Life at the end of the road

February 16, 2014

I wish I’d fitted the wheels

Filed under: boats, daily doings, shed/house, Trucks and plant — lifeattheendoftheroad @ 10:36 pm

It must be all the stairs on the Hallaig that make me so tired when I get home after work, gone are the days of going back to work for a rest I can tell you. Long gone also are the days when the only keyboard I ever used was my own on the kitchen table, now I seem to spend half my day wrestling with one in the office beside a server cabinet the size of the Tardis. OK, it’s mostly empty space on account of a severe ‘cock up’ at the shipyard, where someone obviously confused inches with centimetres. Even so it’s got a lot of black boxes and flashing lights in, none of which I understand and all of which whirr and flash like a taxiing jet on a well lit runway.


Anyway, enough of that for now, before I forget I’ll stick some pictures on here and try and recall that last five or six days events.

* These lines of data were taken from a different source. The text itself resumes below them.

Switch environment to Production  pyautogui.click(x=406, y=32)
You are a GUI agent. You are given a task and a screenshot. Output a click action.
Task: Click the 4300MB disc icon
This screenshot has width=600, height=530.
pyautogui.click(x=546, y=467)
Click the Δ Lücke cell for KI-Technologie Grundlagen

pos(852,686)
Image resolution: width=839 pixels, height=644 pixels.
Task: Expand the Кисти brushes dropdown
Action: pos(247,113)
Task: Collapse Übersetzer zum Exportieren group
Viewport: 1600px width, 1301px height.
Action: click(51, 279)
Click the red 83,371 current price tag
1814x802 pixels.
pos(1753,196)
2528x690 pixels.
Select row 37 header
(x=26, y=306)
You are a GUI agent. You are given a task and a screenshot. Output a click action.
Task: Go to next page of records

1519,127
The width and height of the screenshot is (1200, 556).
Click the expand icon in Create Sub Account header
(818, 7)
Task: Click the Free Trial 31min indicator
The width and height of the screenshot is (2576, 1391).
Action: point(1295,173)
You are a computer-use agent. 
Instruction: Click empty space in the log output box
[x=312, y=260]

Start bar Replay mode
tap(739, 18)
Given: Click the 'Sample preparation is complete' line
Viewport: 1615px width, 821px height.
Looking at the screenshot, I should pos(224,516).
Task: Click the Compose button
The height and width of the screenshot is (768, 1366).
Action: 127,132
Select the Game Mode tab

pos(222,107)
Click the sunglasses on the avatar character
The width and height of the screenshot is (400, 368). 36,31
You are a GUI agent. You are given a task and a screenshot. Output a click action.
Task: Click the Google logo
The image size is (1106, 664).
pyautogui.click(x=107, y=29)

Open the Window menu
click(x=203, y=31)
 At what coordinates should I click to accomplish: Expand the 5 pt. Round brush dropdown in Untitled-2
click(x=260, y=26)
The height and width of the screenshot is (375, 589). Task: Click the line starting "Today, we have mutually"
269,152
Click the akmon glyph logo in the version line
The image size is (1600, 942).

Well, that’ll be Marsco at the head of Loch Ainort or perhaps Ben Dearg Meadonach  from a layby near Luib, as I headed towards the mainland and my parents on Monday.


Sorry, I should have said we, for ‘wee dug’ came too, for amongst other things we were going for a ‘march’ with my dad. A little further down the A87, through Dunan, and Strollamus we stopped at a familiar spot.


The ‘red shed’, my parking place for the four years I lived on Scalpay, looking just the same as it did in 1985, I just love ‘crinkly tin’ Smile

Forty miles or so further on it was plantations of Glenshiel and a walk with my pop and the dogs,


hope I’m that fit in my eighties. Come to think of it, I wish I was that fit now Smile



It wasn’t only my parents that took me to the mainland on Monday, it was also the arrival of some new wheels and tyres for the ‘Old Girl’. My BF Goodrich 33 x 12.50 x 15 ‘All Terrain’ tyres were definitely approaching the legal limit after 4 years and 40,000 miles.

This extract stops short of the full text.